* _DOCUMENT SECTION_
==================================================

The note also records that multiple research firms - including Cantor Fitzgerald, Benchmark, and Piper Sandler - have reiterated positive ratings on the company, pointing to its central role in the emerging AI security market and its improving traction in enterprise deals.

2. Okta, Inc.

For Okta, Morgan Stanley derives a price target based on 15 times base case calendar year 2027 estimated free cash flow, which the bank says implies roughly 4 times enterprise value to CY27 sales. The analysts emphasize identity security’s growing importance as non-human identities - such as APIs, machine identities, and autonomous agents - proliferate in AI environments. Okta’s portfolio is presented as a control layer that governs these identities through access controls and continuous monitoring.

The company recently reported fourth-quarter fiscal 2026 results that exceeded consensus estimates for both revenue and earnings per share. The Morgan Stanley write-up also notes that Barclays and Raymond James upgraded their ratings on Okta, reflecting identity security’s elevated priority within corporate security budgets.

3. Palo Alto Networks Inc

Morgan Stanley’s valuation for Palo Alto Networks is based on 32 times base case 2027 estimated free cash flow, with per-share free cash flow in that year modeled at $6.31. The firm highlights Palo Alto’s efforts to partner with AI-native firms on early model releases to build security guardrails and extend its network and cloud security capabilities into AI-driven contexts through runtime controls and policy enforcement.

Recent corporate moves cited include the completion of Palo Alto Networks’ acquisition of Koi, described as a company focused on securing AI coding agents, which is intended to bolster its Agentic Endpoint Security capabilities. The note also references Berenberg initiating coverage on the company with a Buy rating.

4. SailPoint Inc

Morgan Stanley sets an $18 price target for SailPoint on a valuation of 26 times base case 2030 free cash flow, implying roughly 7 times enterprise value to CY27 sales. SailPoint’s core focus is identity governance - managing lifecycle controls across both human and non-human actors. The analysts frame identity governance as converging with runtime security, serving as both gatekeeper and enforcement layer in AI-enabled environments.

SailPoint reported fourth-quarter fiscal 2026 results that beat consensus on revenue and margins, and the company named Levent Besik - previously affiliated with Microsoft and Okta - as its new chief product officer, a personnel move Morgan Stanley highlights.


Market sizing and net opportunity

Summarizing its view of the market, Morgan Stanley estimates that the uplift in AI-driven security demand more than offsets the portions of the market vulnerable to competitive disruption. On that basis the bank models a net cyber opportunity roughly 10% larger than today’s $300 billion cybersecurity market.

Implications for investors and the security sector

The report suggests that vendors with scalable platforms, runtime controls, identity governance solutions, and adaptable pricing frameworks are best positioned to convert elevated AI-related risk into revenue growth. The emphasis on runtime and identity implies potential demand shifts across endpoint, network, cloud, and identity security segments.


Conclusion

Morgan Stanley’s analysis highlights a sizeable AI-driven security opportunity and identifies four established software vendors it believes have the product portfolio, go-to-market motion, and strategic moves to capture incremental spending. The bank’s valuation frameworks and recent corporate developments for each firm form the basis for its constructive view on their prospects within an AI-augmented threat landscape.

Risks

  • Disruption risk is concentrated in preventative security layers, which could pressure incumbents that rely heavily on those controls - this impacts vendors focused on prevention over runtime or identity.
  • Market reactions and competitive dynamics could change demand patterns; the analysis assumes incremental AI-driven spending materializes as modeled.
  • Valuation assumptions rely on multi-year free cash flow projections and EV/sales multiples, exposing investors to execution risk and differences between modeled and realized cash flows.

==================================================

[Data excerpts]

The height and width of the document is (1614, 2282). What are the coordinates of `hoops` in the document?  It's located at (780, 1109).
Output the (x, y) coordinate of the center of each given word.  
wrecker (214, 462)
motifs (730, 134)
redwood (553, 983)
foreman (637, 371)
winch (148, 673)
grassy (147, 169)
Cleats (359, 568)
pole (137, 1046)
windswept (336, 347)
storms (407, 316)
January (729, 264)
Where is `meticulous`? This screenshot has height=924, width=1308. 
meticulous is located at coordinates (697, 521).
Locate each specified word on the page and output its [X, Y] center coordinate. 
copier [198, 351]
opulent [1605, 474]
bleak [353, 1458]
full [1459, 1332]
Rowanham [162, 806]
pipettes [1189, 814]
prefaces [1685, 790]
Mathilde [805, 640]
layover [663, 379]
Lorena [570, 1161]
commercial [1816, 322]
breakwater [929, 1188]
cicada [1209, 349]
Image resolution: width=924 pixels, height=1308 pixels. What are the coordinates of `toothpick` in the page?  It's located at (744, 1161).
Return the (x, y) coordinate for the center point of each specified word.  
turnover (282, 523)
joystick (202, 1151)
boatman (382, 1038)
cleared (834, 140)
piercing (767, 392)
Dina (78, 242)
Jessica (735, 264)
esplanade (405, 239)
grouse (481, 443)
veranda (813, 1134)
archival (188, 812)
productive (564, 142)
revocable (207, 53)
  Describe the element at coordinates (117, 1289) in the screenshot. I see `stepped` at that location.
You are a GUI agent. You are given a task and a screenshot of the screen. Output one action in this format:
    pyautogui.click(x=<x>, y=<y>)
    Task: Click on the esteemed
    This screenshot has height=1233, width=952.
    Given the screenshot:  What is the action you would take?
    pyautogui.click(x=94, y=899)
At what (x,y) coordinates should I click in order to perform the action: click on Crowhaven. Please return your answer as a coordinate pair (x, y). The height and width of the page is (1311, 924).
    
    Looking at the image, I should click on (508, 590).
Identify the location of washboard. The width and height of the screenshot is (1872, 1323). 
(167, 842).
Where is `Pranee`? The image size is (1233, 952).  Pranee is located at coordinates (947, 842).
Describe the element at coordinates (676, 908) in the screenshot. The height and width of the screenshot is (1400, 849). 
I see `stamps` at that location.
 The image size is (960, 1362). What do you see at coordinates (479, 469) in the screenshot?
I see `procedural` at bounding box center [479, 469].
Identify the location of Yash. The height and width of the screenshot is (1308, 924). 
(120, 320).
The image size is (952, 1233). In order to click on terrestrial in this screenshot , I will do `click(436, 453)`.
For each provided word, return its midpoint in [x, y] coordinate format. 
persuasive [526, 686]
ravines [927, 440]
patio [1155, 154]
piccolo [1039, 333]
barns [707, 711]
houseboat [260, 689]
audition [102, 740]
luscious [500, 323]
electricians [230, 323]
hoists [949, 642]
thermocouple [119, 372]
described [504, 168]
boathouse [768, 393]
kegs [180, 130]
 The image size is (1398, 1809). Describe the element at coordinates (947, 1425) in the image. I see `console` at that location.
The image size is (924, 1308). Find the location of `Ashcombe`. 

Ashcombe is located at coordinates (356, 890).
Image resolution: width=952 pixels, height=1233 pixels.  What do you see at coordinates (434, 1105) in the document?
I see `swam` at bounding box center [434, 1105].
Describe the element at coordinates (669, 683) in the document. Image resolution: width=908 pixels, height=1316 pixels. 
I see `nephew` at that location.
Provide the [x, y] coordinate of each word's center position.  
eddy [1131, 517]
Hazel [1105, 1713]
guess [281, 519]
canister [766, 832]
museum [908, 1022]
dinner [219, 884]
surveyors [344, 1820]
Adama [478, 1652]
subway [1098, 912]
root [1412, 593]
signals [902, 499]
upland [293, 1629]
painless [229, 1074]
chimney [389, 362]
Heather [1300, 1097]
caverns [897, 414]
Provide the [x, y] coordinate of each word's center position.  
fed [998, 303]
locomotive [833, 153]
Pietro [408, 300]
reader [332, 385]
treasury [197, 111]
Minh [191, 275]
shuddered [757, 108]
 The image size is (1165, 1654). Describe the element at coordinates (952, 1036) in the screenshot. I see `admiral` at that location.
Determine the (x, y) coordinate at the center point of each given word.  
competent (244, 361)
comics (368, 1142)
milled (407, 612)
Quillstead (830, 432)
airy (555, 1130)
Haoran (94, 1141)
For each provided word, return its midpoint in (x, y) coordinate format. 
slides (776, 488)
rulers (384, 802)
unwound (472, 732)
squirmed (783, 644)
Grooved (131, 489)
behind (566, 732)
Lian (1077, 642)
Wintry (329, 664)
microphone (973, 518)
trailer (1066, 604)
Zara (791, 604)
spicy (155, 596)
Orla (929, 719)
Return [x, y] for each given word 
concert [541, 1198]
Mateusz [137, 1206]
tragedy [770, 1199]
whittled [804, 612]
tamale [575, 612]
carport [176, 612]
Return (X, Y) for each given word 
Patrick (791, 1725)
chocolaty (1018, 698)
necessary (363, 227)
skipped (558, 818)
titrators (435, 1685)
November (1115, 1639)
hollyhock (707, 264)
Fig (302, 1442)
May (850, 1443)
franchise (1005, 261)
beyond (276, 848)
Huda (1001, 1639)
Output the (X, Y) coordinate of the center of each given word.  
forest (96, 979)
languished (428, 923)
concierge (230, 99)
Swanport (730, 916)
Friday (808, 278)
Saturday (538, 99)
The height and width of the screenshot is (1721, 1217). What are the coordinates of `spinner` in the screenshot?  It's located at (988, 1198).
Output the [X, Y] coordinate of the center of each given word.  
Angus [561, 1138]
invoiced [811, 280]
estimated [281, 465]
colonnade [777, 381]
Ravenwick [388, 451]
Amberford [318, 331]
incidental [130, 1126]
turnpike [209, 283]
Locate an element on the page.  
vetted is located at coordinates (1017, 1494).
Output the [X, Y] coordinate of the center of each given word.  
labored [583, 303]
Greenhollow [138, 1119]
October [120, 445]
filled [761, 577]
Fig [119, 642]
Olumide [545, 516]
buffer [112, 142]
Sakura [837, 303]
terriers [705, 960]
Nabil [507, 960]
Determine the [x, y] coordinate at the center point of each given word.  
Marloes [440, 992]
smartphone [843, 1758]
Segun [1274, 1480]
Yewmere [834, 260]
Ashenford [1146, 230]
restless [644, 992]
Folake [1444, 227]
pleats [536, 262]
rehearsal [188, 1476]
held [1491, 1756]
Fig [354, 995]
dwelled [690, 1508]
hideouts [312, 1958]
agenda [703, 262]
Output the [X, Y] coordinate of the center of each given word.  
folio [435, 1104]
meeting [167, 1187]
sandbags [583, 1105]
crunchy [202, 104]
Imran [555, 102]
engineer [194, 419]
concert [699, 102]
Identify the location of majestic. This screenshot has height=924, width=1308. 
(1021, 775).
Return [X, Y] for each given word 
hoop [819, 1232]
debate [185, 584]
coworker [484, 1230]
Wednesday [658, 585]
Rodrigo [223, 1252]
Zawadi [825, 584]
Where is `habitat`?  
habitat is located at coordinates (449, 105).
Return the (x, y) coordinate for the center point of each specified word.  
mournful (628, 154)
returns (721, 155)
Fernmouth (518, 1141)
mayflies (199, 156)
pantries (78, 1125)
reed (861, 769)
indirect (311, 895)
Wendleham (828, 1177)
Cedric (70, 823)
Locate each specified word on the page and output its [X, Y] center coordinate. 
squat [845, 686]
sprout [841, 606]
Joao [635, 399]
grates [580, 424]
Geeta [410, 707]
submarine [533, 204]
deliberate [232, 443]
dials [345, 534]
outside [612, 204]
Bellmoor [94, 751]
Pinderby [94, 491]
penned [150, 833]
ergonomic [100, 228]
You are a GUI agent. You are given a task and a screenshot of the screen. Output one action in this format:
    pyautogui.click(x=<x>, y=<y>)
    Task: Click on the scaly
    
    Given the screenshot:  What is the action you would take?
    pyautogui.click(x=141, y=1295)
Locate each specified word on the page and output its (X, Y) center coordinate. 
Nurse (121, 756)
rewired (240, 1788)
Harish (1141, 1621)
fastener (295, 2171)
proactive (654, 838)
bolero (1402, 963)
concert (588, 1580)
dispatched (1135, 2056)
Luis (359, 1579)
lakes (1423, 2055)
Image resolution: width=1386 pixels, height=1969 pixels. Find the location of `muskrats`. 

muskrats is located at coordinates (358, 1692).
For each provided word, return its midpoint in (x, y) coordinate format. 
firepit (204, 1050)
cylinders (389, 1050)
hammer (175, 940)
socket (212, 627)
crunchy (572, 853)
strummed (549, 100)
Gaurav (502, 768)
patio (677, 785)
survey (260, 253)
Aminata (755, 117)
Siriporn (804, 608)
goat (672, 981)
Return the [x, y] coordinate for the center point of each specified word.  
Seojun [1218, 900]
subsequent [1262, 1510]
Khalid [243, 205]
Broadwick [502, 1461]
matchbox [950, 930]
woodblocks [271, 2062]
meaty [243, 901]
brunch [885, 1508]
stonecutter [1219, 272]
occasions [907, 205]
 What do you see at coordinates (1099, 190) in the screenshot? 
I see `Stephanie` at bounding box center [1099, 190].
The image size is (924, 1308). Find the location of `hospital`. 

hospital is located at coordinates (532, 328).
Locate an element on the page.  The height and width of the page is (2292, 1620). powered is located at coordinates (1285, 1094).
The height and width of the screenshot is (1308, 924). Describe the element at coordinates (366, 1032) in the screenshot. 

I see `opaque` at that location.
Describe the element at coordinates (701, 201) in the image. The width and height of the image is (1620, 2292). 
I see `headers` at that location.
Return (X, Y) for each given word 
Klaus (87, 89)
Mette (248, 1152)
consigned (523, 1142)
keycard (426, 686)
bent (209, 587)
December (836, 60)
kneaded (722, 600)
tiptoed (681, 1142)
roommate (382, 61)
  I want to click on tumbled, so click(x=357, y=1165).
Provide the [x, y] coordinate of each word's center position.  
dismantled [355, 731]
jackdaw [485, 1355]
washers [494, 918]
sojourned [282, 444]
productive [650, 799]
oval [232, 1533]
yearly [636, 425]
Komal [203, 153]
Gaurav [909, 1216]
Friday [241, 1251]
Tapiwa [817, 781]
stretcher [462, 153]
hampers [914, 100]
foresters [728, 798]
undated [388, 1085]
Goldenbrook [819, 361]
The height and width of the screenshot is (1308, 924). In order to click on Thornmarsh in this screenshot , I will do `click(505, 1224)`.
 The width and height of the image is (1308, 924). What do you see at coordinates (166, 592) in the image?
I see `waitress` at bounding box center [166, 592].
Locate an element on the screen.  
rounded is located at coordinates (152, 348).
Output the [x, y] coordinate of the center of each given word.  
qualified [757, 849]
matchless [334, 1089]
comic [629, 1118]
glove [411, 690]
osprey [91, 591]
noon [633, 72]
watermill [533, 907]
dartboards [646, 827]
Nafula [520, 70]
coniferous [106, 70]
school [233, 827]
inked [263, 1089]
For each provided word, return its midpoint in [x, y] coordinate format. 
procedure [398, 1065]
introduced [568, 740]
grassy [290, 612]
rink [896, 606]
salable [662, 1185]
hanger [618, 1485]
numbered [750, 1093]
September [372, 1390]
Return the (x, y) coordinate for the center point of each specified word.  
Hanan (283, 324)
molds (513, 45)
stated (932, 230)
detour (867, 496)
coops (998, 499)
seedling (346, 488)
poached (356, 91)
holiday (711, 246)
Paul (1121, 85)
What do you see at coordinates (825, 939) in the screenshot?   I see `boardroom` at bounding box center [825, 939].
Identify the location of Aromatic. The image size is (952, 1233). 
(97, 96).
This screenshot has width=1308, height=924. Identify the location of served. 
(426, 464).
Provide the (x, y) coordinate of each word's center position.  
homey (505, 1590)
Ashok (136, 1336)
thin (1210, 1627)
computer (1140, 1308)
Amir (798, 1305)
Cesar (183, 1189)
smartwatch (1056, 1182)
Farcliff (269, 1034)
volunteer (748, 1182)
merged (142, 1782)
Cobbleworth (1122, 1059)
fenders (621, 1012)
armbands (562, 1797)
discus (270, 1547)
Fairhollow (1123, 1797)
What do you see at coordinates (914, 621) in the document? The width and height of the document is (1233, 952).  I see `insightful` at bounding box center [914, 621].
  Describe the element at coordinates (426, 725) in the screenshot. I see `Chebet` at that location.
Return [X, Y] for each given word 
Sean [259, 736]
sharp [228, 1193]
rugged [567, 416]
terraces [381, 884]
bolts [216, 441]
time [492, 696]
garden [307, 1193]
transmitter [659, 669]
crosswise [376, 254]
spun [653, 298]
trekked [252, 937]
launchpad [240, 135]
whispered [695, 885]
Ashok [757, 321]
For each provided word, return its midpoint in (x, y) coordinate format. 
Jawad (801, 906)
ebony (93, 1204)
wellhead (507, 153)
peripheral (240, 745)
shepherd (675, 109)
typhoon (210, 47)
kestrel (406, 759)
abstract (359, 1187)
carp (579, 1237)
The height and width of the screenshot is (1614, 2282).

==================================================

* _WHAT TO DO_
1. What price target does Morgan Stanley set for SailPoint in the cybersecurity article?
2. List every firm other than Morgan Stanley that the cybersecurity article says reiterated, upgraded, or initiated a rating on one of the companies.
3. According to the cybersecurity article, why does Morgan Stanley model a net cyber opportunity larger than today's cybersecurity market?

* _TASK RESULTS_
1. $18

2. Cantor Fitzgerald, Benchmark, Piper Sandler, Barclays, Raymond James, Berenberg

3. Morgan Stanley estimates that the uplift in AI-driven security demand more than offsets the parts of the market vulnerable to competitive disruption. On that basis, it models a net opportunity roughly 10% larger than today's $300 billion market.